From the text by Louise Wolthers: Listening to Traces
The story unfolds between a detail of a snapshot from Refsnæs Coastal Hospital in the mid-1950s and a 3D visualisation of stones from the beach below the hospital a lifetime later. Between David Samuel Naeman Josef Kristoffersen, one of the children in the photograph, and Tina Enghoff, who has gathered the stones and archival material included in Displaced. David Kristoffersen’s story can begin in different places at different times. Like a thin yet strong thread, it ties Greenland and Denmark together, weaving between the rods of colonisation: displacement, annexation, and silencing. David Kristoffersen’s story is, however, first and foremost his own, and he relates his memories partly in his own voice, and partly by allowing Tina Enghoff to weave new threads into the story in the form of archival material, documentation of physical places, and visual manifestations of states of mind. Individually these traces are subdued and almost negligible, but together they form a chorus of testimony to colonial history that has deep resonance.

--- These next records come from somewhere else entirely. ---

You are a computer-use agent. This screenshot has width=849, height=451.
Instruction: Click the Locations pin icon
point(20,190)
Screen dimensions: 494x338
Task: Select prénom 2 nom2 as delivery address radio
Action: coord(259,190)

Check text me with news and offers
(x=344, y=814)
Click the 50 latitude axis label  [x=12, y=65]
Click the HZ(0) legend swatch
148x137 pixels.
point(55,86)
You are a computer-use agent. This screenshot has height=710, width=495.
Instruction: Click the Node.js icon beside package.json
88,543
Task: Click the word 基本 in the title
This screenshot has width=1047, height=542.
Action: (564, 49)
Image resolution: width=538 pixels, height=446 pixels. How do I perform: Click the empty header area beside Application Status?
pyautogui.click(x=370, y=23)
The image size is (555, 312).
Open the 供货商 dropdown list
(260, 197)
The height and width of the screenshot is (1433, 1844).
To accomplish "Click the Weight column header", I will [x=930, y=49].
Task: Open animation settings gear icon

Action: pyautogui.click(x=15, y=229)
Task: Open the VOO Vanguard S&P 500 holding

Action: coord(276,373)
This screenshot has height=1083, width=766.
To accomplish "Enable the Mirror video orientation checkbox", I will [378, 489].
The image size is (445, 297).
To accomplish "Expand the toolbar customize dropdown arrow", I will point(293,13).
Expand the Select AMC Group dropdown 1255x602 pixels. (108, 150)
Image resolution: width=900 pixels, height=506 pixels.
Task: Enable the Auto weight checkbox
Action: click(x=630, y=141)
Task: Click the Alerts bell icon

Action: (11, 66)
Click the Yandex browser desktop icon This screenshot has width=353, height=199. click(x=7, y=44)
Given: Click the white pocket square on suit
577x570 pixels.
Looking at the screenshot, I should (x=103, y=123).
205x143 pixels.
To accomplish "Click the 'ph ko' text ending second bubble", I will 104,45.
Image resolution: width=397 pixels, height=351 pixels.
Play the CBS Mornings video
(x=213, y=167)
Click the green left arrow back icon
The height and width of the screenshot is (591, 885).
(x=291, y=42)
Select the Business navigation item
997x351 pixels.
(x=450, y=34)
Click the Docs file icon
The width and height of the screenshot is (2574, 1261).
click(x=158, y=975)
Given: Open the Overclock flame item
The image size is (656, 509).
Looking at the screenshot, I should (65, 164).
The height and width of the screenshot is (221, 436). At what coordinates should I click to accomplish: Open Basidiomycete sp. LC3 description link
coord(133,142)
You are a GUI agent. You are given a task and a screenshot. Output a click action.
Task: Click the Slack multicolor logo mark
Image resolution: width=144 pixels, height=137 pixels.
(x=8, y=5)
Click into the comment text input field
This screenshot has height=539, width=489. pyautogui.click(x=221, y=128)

From the text by Inge Høst Seiding: Finding Yourself in the Archives
Displaced – something removed from its starting point. From its home. Something lost, something gone wrong. Dislocated.Dislodged. Here we are dealing in a dual sense with two apparently disparate entities – people and archives – but also with the links between them. David Samuel Naeman Josef Kristoffersen’s story reveals both sides of this dual sense of displacement – displacement in the memory of the individual, and displacement in the memory of the archives.
In David Kristoffersen’s story, like that of many others, an almost forgotten, hidden and perhaps repressed experience has had a lasting impact. Archives often form part of the search for missing pieces in the picture of a long-past yet important story. Not because people cannot remember every detail, but because they are looking for answers. Answers to questions that could not be asked at the time something happened. Archivists experience all this from the outside, but it is precisely such questions that lie – directly or indirectly – in most of the requests that land on the desks of archives worldwide.
From the text by Peter Berliner: When the Place Finds Us
A story cannot be owned. It can be shared, and in being shared have a life between us. It is in the space between us that the story is given life. Otherwise it dies of lack of oxygen, withers, is muffled in words on yellowing pages or myriads of forgotten files in forgotten archives. Like the old paperbacks from the 1950s still to be found in mouldering cardboard boxes in the attics of old wooden houses in Greenland’s abandoned villages, stories that are not heard become yellowed, and their spines crack as the glue that once held them together is transformed into a yellowish, porous amber. If you open the book the amber breaks and falls into thousands of pieces, and the yellowed pages with their truths and lies fly like a flock of birds, briefly liberated with parchment-like whispering into the air before landing flat on the floor in deep, disturbing silence. Only the silence – and the disquiet – remain.